**TRY IT**. Repeat every line of the data exactly; the pictures stay out.

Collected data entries

____________________

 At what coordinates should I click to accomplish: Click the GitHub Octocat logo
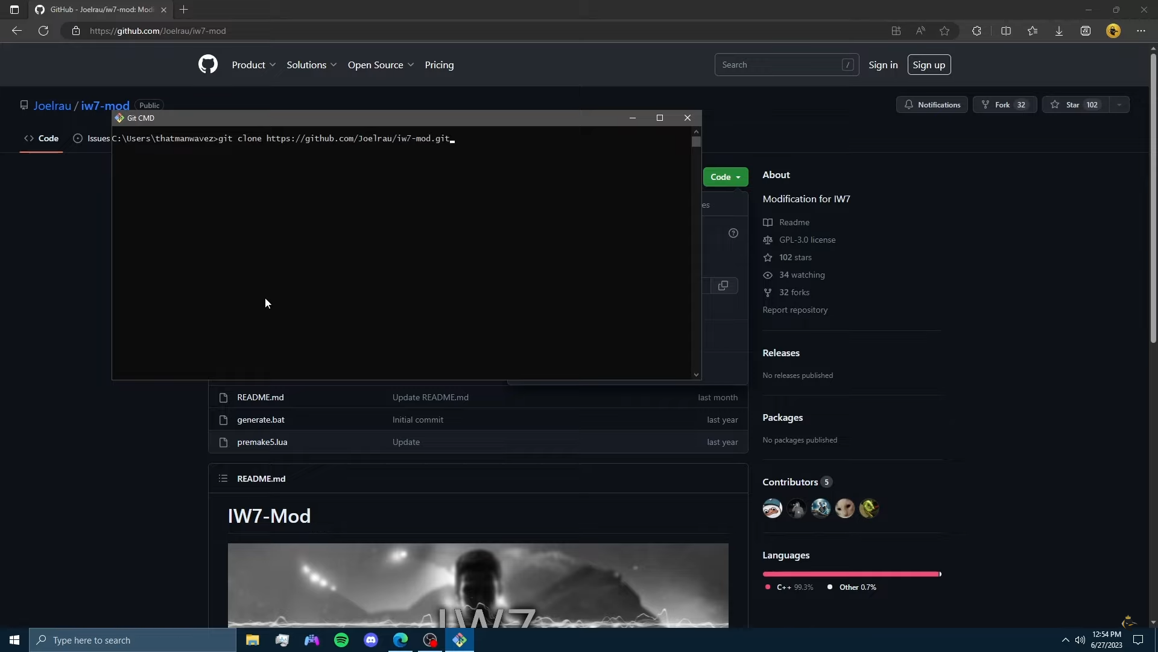coord(207,65)
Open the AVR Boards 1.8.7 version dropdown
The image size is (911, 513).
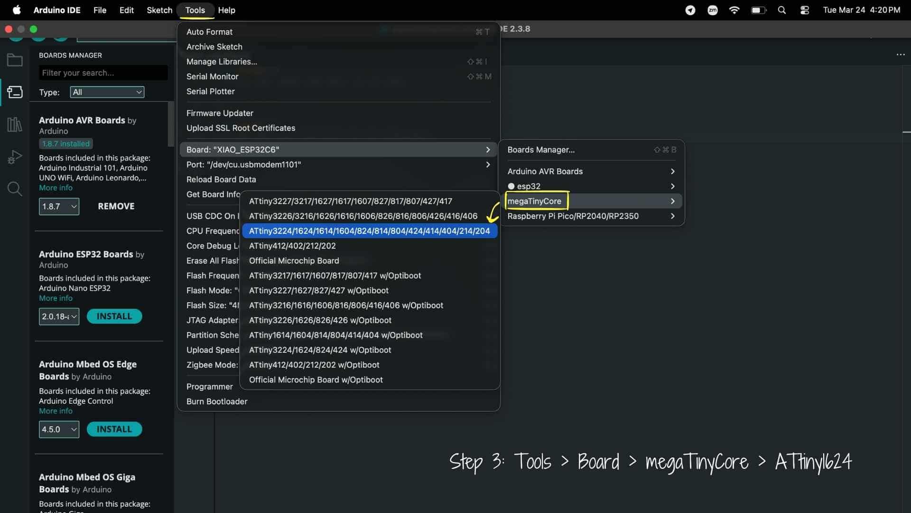[x=59, y=207]
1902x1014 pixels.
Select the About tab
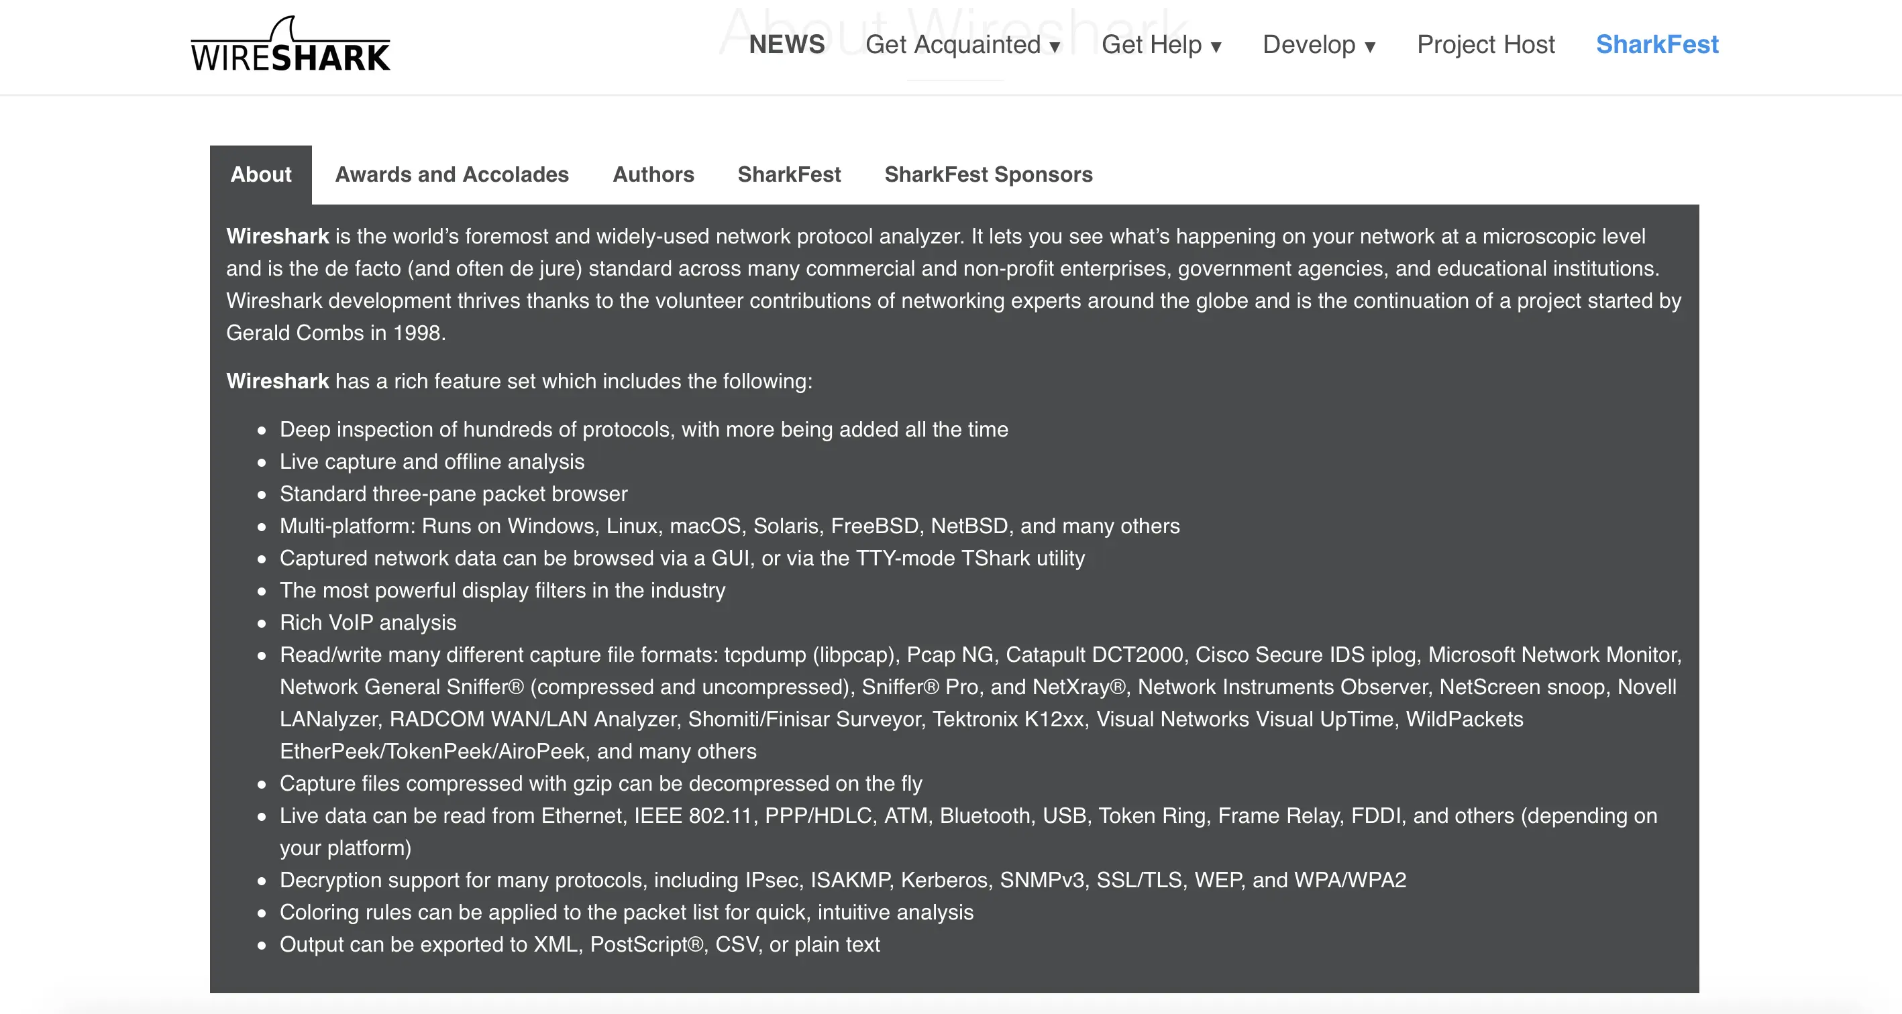261,175
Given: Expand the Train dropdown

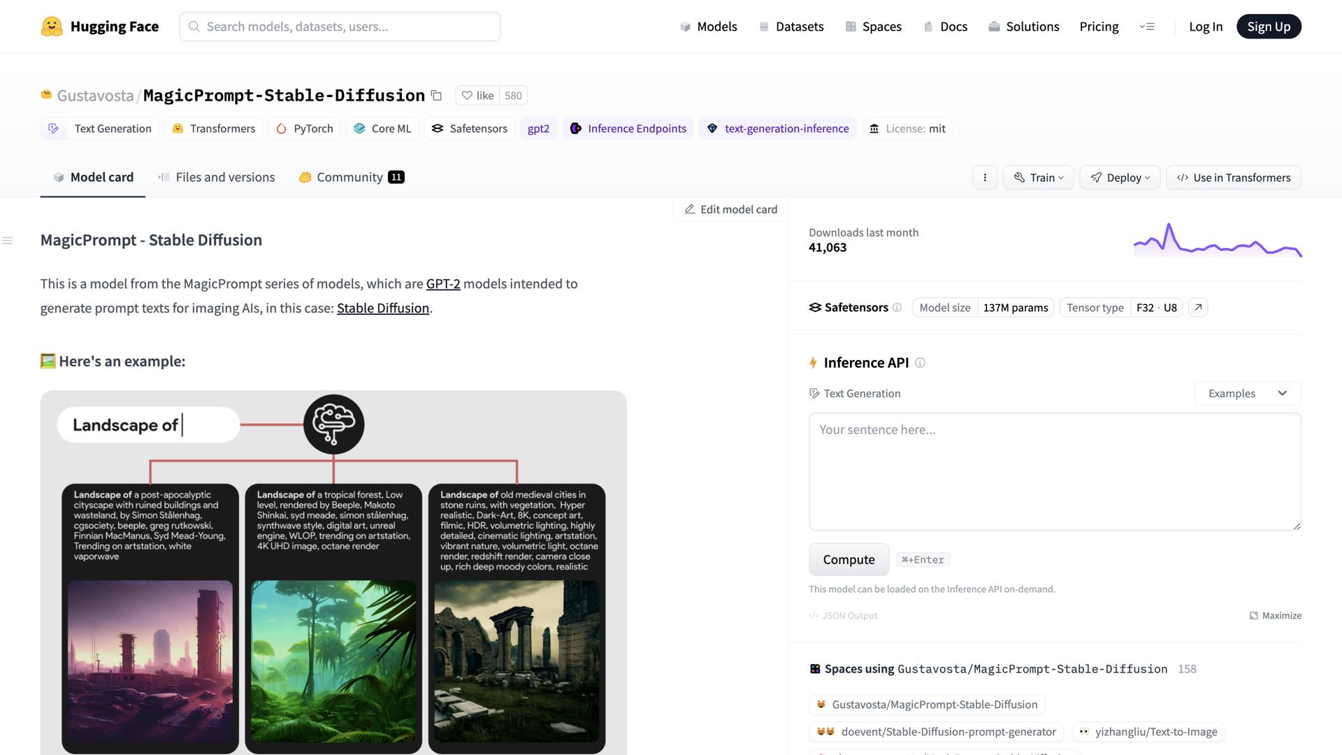Looking at the screenshot, I should click(1038, 178).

____________________

**RESULT BELOW**.
 At what coordinates should I click to accomplish: Click the GitHub Octocat logo
coord(207,65)
Open the AVR Boards 1.8.7 version dropdown
The image size is (911, 513).
[x=59, y=207]
1902x1014 pixels.
Select the About tab
261,175
Given: Expand the Train dropdown

Looking at the screenshot, I should click(1038, 178).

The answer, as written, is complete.